--- Begin Material to process ---

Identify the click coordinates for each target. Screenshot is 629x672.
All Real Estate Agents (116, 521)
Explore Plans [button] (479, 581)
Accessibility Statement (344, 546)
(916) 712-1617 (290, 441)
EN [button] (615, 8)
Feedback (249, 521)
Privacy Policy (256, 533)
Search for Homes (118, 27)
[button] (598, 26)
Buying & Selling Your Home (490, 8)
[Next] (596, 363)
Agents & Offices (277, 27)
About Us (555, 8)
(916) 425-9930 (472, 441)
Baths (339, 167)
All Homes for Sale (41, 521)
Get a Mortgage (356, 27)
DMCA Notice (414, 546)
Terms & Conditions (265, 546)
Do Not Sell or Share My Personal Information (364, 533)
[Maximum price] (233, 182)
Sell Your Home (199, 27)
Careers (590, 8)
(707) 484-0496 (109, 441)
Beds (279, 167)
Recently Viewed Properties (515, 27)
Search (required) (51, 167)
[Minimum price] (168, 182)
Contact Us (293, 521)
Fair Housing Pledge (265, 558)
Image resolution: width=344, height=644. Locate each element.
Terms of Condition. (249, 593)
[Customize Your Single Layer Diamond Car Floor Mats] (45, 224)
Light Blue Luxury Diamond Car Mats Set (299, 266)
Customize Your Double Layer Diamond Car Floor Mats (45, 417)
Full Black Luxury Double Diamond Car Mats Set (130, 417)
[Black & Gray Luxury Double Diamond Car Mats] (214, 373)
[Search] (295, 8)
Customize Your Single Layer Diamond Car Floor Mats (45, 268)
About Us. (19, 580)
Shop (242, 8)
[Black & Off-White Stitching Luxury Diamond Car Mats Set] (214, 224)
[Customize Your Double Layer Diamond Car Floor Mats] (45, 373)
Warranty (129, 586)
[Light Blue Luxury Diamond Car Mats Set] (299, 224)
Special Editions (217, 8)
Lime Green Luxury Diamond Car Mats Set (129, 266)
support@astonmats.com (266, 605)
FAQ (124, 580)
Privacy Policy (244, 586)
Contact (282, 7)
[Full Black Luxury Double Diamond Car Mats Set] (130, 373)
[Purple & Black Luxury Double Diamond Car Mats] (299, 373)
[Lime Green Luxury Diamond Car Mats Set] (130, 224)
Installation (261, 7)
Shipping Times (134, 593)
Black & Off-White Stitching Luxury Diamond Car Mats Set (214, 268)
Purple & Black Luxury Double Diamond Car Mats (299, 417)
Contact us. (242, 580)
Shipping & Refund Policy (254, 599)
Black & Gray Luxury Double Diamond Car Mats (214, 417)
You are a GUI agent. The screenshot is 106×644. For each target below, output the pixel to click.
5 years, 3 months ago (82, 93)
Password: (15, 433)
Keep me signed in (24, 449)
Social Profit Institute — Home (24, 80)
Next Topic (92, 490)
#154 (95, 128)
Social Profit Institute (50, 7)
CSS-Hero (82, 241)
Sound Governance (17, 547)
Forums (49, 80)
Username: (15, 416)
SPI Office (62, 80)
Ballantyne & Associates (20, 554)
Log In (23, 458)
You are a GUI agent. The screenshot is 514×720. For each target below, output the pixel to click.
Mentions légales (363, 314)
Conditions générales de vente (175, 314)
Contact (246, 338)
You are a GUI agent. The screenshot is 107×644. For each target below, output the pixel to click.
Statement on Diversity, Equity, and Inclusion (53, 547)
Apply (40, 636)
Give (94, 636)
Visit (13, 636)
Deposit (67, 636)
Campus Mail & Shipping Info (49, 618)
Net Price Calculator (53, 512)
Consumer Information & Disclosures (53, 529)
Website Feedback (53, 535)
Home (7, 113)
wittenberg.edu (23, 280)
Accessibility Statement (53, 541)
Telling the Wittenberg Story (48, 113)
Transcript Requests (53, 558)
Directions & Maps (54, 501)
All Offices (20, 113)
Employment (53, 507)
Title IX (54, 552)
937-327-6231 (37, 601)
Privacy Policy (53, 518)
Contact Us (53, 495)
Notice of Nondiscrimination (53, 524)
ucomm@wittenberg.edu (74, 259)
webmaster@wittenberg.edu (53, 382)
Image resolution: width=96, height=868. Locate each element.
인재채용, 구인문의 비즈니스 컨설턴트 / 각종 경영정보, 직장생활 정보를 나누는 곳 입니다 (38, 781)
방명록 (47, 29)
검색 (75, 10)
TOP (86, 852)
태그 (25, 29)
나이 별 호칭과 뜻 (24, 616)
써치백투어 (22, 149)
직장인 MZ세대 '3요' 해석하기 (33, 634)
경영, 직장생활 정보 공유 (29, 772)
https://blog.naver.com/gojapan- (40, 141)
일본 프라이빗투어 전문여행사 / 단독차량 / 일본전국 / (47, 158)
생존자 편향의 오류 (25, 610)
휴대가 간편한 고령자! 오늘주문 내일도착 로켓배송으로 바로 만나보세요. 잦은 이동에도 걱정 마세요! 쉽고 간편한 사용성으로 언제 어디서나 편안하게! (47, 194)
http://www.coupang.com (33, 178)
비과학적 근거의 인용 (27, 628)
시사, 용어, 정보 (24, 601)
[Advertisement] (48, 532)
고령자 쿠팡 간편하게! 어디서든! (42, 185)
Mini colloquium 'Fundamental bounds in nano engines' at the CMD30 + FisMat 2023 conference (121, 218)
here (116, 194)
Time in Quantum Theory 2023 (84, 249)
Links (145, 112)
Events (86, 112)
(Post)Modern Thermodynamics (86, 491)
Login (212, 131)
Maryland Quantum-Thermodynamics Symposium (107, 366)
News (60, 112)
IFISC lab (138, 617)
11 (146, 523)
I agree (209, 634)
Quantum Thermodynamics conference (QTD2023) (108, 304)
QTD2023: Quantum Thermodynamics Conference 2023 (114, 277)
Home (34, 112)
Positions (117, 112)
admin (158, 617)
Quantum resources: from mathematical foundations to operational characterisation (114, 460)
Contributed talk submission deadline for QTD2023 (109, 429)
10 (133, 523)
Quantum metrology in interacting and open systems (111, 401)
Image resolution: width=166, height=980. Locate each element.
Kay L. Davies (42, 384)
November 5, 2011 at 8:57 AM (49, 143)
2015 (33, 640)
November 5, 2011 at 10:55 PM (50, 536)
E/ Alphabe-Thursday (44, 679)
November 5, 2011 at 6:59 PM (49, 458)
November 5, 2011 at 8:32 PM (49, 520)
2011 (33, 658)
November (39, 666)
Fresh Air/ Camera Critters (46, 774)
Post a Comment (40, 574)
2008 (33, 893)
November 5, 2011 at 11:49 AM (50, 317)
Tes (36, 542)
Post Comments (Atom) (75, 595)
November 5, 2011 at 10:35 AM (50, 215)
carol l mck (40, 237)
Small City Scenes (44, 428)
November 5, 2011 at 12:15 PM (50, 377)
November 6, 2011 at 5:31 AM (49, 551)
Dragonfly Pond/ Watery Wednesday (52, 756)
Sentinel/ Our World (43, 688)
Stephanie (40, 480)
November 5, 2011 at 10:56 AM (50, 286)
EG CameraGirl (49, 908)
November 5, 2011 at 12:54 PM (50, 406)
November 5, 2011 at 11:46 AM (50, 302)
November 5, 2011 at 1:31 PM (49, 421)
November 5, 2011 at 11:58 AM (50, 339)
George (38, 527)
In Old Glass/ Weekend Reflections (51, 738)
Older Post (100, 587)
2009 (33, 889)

--- End Material to process ---

* **To be done**: Reproduce the data from its first line through the line that contains "Beds (279, 167)", substituting "Site Feedback" for "Feedback" and leaving everything else unchanged.

* **Response to this task**:
Identify the click coordinates for each target. Screenshot is 629x672.
All Real Estate Agents (116, 521)
Explore Plans [button] (479, 581)
Accessibility Statement (344, 546)
(916) 712-1617 (290, 441)
EN [button] (615, 8)
Site Feedback (249, 521)
Privacy Policy (256, 533)
Search for Homes (118, 27)
[button] (598, 26)
Buying & Selling Your Home (490, 8)
[Next] (596, 363)
Agents & Offices (277, 27)
About Us (555, 8)
(916) 425-9930 (472, 441)
Baths (339, 167)
All Homes for Sale (41, 521)
Get a Mortgage (356, 27)
DMCA Notice (414, 546)
Terms & Conditions (265, 546)
Do Not Sell or Share My Personal Information (364, 533)
[Maximum price] (233, 182)
Sell Your Home (199, 27)
Careers (590, 8)
(707) 484-0496 (109, 441)
Beds (279, 167)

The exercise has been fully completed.